British Library Images Online
The class for scraping metadata and images from British Library Images Online.
Usage
Create a querier for British Library Images Online:
python
from libquery_extensions import BritishLibraryImagesOnline
directory = "./output/british-library-images-online"
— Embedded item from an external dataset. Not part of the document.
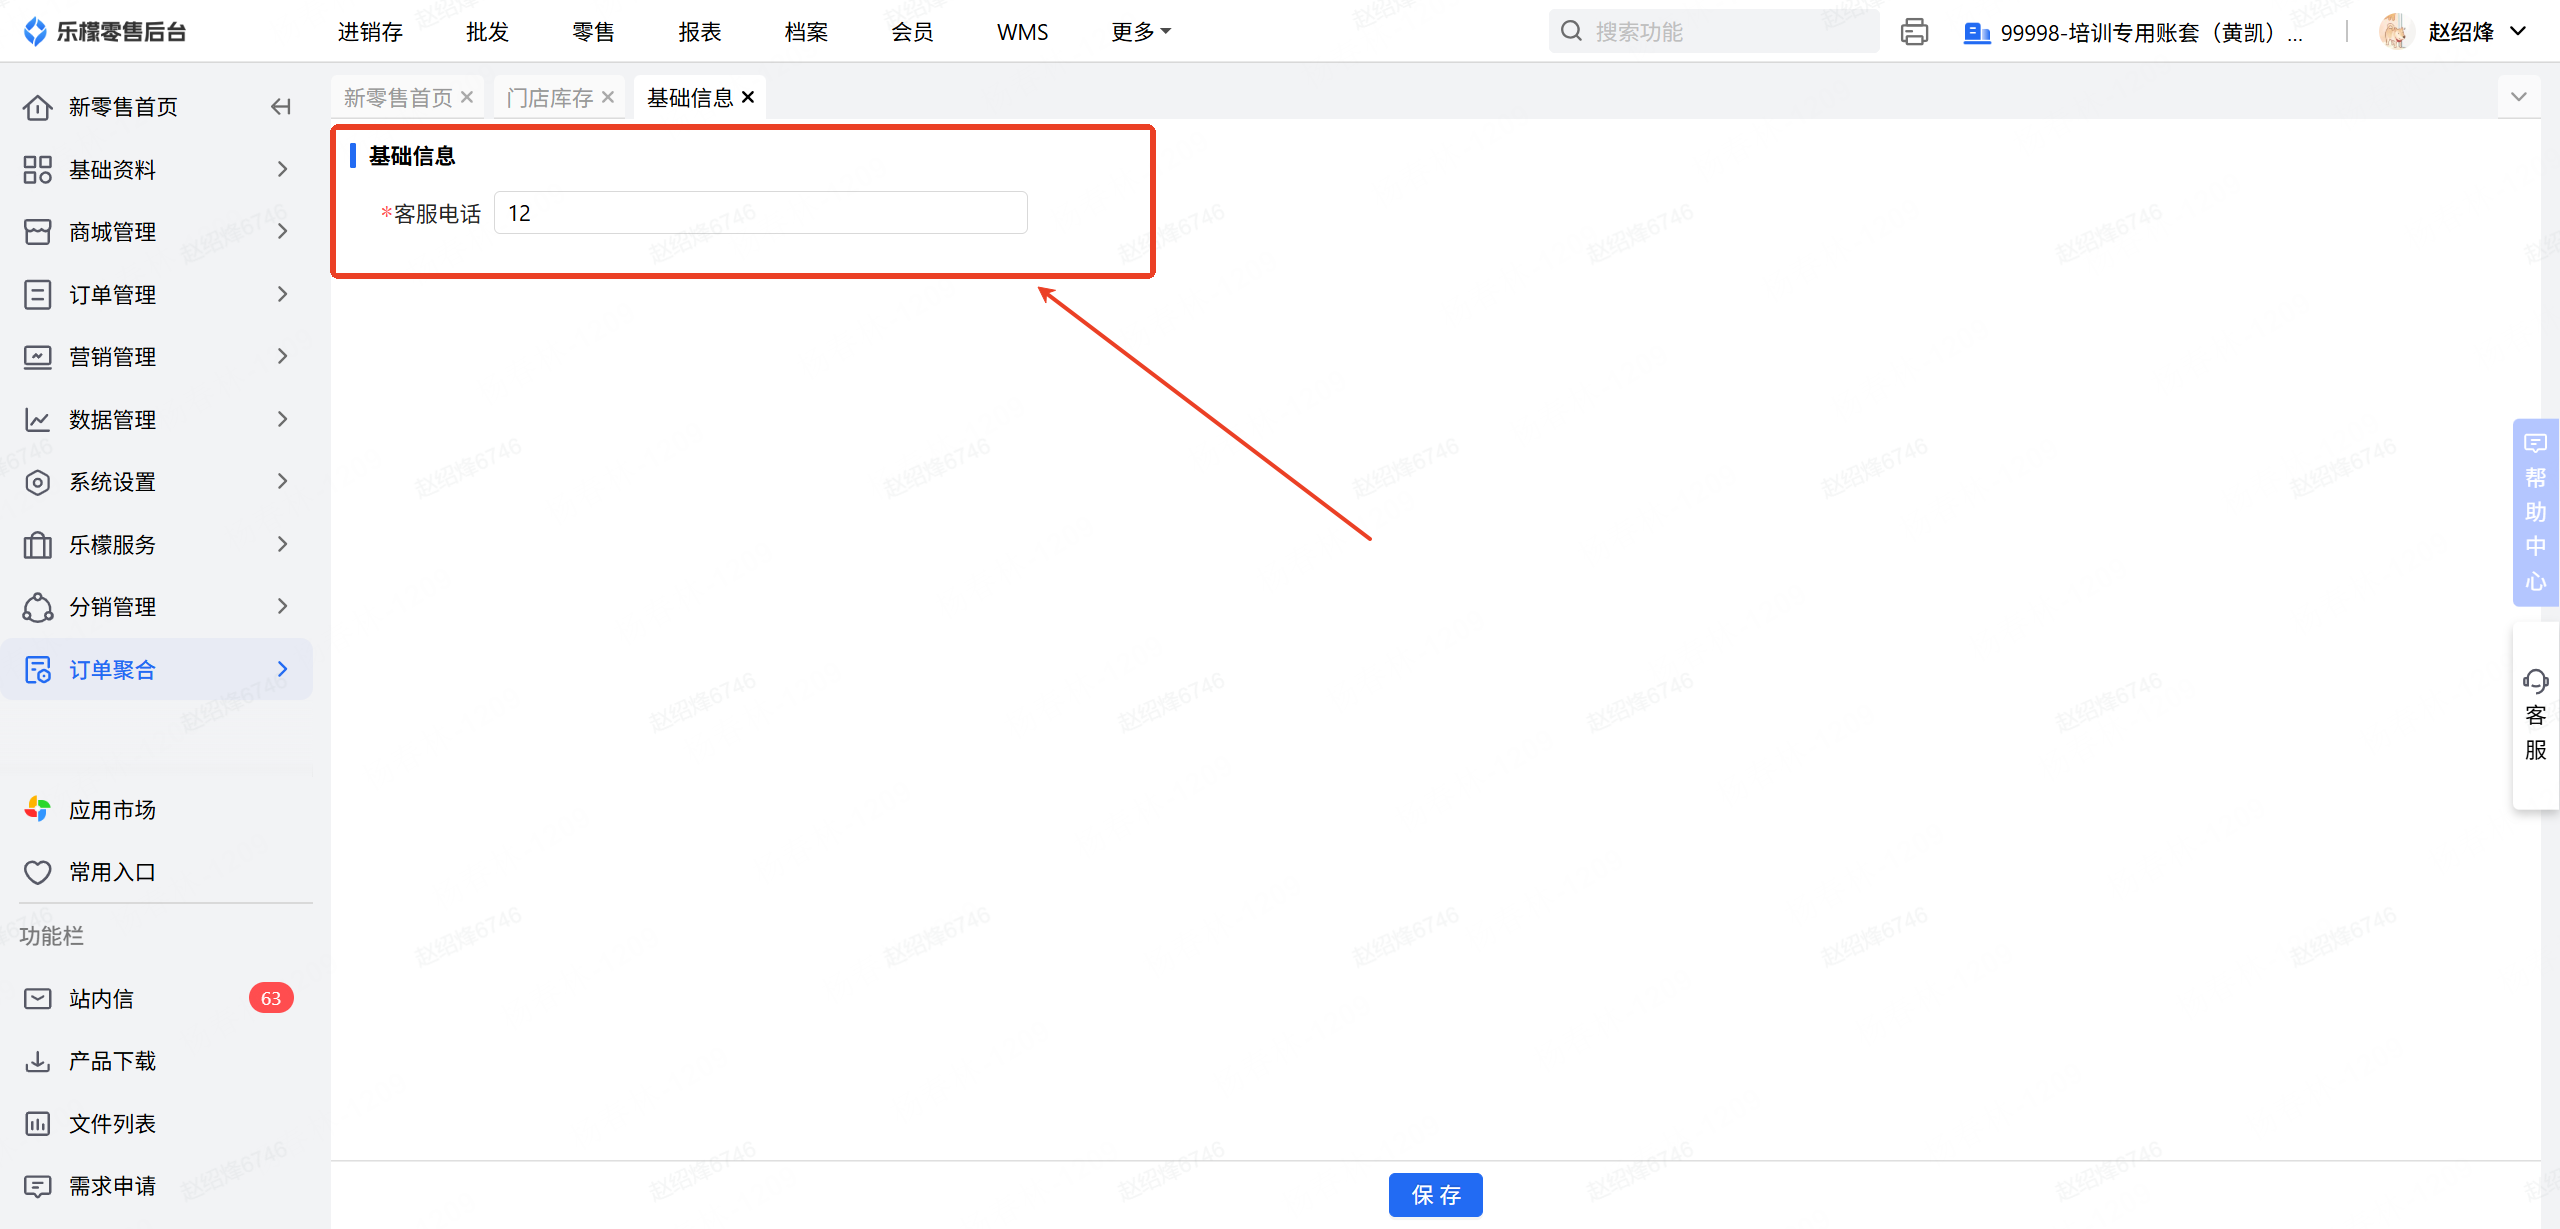Click the 客服电话 input field
This screenshot has width=2560, height=1229.
[760, 213]
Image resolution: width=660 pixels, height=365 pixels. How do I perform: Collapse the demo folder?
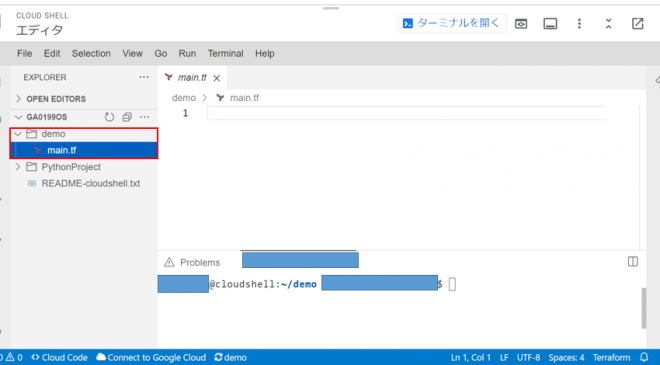(x=84, y=134)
querier = BritishLibraryImagesOnline(
query_path=f"{directory}/queries/queries.jsonl",
metadata_path=f"{directory}/metadata/metadata.jsonl",
img_dir=f"{directory}/imgs",
)
Query metadata:
python
base_urls = [
"https://imagesonline.bl.uk/search/?searchQuery=chart",
"https://imagesonline.bl.uk/search/?searchQuery=map",
]
querier.fetch_metadata(base_urls=base_urls)
Validate metadata:
python
querier.validate_metadata()
Query images:
python
querier.fetch_image()
Process metadata:
python
querier.process_metadata(save_path=f"{directory}/processed/processed.json")
Processed Metadata Schema
Each processed metadata entry is stored as:
typescript
interface TimePoint {
year: number
month?: number
day?: number
}
interface ProcessedMetadataEntry {
uuid: string
authors: string[]
displayName: string
publishDate: TimePoint | [TimePoint, TimePoint] | null
viewUrl: string
downloadUrl: string
md5?: string
phash?: string
resolution?: [number, number]
fileSize?: number
languages: string[] | null
tags: []
abstract: string | null
source: {
name: string
url: string
accessDate: string
}
}